Most importantly, Taiwan has become a credibility test for deterrence itself. If sustained military pressure succeeds in altering political outcomes without war, it may reinforce the effectiveness of grey-zone strategies globally. Conversely, if deterrence holds despite prolonged coercion, it sends a powerful signal about the limits of military intimidation. Other contested regions from the South China Sea to the Himalayas are watching closely. Thus, the question of war is inseparable from the question of precedent. What happens around Taiwan shapes expectations elsewhere. This is why China’s drills matter not only for Taipei or Washington, but for the future conduct of power politics in Asia.

So, Is War Imminent?

The short answer is no but the longer answer is more troubling. China’s military drills do not indicate an inevitable march toward war, but they do signal a permanent state of strategic tension.
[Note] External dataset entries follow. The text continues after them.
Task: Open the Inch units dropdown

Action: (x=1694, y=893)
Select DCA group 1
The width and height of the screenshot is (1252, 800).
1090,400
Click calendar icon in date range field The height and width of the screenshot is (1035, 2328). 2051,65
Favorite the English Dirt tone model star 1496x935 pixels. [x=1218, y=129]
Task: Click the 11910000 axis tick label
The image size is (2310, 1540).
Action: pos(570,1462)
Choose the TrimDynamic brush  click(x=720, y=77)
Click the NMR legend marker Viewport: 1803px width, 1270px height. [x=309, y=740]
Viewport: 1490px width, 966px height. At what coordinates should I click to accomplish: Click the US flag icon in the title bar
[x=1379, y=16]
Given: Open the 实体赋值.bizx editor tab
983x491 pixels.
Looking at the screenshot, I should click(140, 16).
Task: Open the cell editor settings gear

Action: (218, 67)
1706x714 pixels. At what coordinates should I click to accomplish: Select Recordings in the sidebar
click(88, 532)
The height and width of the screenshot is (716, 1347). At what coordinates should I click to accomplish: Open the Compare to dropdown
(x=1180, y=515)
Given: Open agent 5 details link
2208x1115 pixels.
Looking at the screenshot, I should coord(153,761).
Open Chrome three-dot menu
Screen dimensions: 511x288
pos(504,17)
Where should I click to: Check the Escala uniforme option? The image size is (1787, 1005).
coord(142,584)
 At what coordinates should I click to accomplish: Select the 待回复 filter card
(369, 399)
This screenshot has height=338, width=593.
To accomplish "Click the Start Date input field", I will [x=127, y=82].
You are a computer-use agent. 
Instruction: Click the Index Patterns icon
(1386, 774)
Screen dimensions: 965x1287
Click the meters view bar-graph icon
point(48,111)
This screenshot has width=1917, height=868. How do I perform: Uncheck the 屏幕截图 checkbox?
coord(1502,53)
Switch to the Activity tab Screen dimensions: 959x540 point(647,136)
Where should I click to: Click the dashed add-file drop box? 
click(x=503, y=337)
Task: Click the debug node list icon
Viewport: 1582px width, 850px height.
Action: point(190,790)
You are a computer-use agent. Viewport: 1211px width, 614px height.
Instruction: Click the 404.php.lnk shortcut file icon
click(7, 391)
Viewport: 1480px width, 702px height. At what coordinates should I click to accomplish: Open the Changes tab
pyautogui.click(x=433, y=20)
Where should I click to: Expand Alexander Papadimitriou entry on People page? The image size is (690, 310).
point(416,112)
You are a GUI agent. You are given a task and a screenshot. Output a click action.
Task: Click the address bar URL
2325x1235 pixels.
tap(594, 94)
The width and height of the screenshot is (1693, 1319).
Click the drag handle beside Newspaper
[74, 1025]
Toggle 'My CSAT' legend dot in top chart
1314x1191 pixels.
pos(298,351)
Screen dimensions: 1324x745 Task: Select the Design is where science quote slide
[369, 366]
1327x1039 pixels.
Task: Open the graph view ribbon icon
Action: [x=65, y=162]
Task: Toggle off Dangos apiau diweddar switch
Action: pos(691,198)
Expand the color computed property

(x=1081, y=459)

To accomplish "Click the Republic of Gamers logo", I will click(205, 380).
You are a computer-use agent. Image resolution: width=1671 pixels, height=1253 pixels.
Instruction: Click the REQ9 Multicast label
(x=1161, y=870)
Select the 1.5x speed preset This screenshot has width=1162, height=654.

Peace is being maintained not through stability, but through strategic instability. The risk is not a deliberate decision to invade tomorrow, but a future in which escalation becomes easier than restraint. As drills intensify, norms erode, and grey-zone pressure becomes routine, the threshold between signalling and conflict narrows. China’s military drills around Taiwan are best understood as instruments of long-term coercion rather than countdowns to invasion. They reflect confidence, not desperation; strategy, not panic. Yet they also create a dangerous environment where miscalculation could turn pressure into catastrophe. The Taiwan Strait today is defined by deterrence under stress. War is not imminent, but neither is stability. The question is not whether conflict is inevitable, but whether all actors can manage prolonged tension without allowing crisis, accident, or political shock to push the region beyond the point of control. In an era where signalling replaces warfare and drills replace diplomacy; the real challenge is not predicting war but preventing it.